_Exercise objective:_ Using the records below, output the stretch that opens with the line containing "Task: Click the errors and warnings indicator" and closes with the line containing "Screen dimensions: 1010x761", exactly and including both lines, with nothing more.

_Provided data:_

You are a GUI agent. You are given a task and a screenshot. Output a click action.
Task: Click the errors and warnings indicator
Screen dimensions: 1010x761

* * *

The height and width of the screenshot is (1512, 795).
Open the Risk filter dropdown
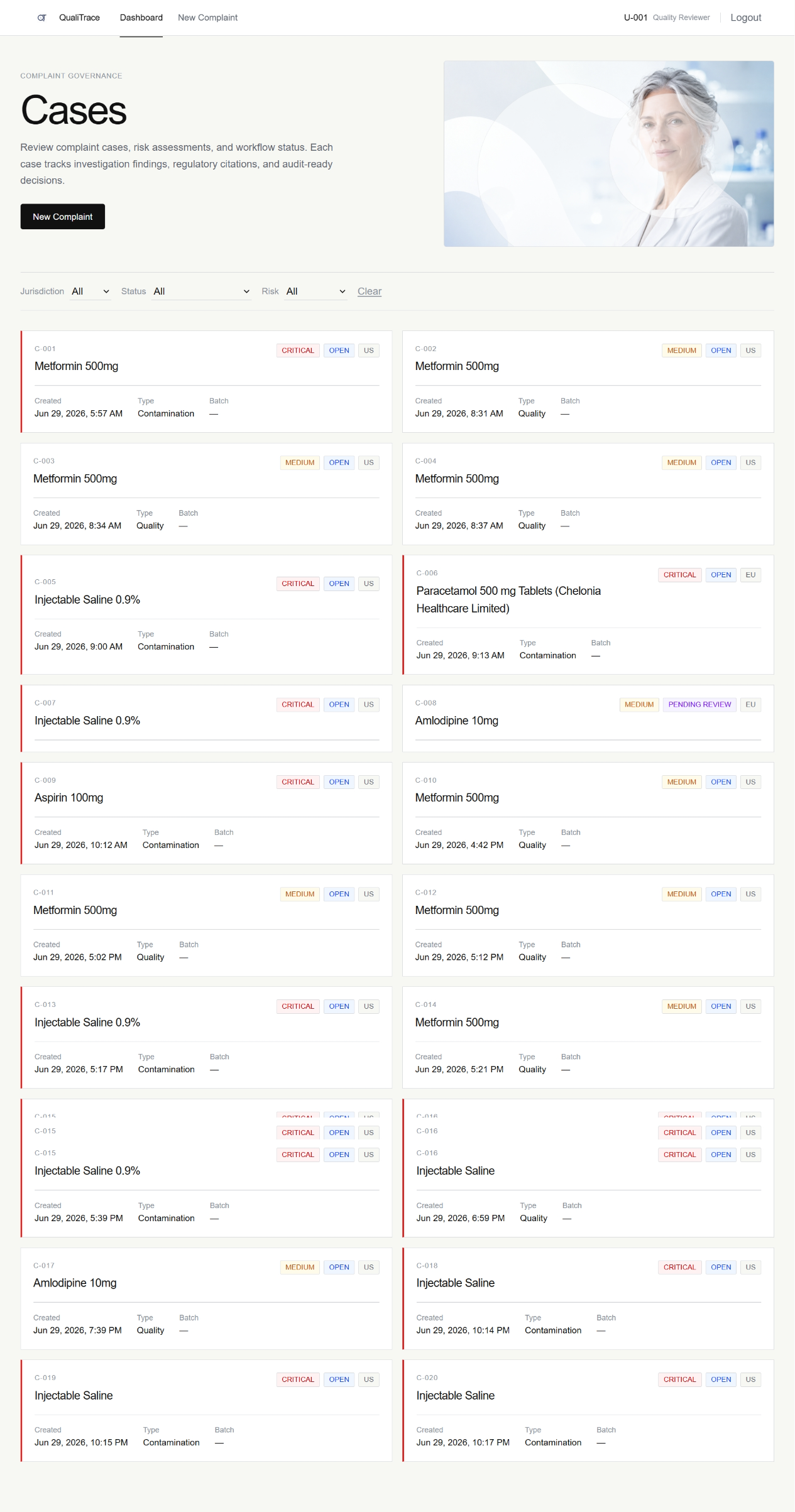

...

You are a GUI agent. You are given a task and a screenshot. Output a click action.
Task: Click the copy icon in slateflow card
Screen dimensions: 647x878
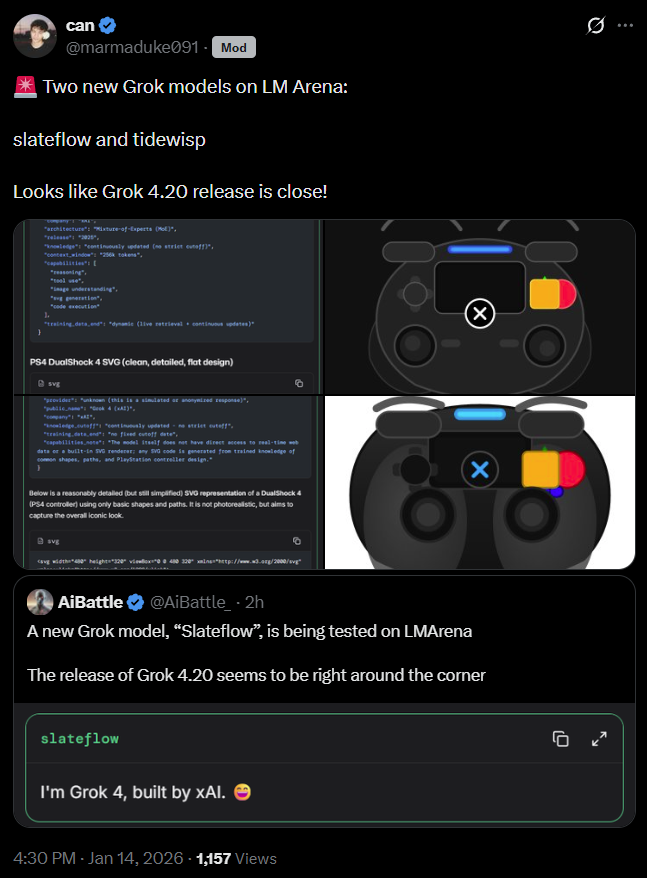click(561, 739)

_Output for this exercise:_
Task: Click the errors and warnings indicator
Screen dimensions: 1010x761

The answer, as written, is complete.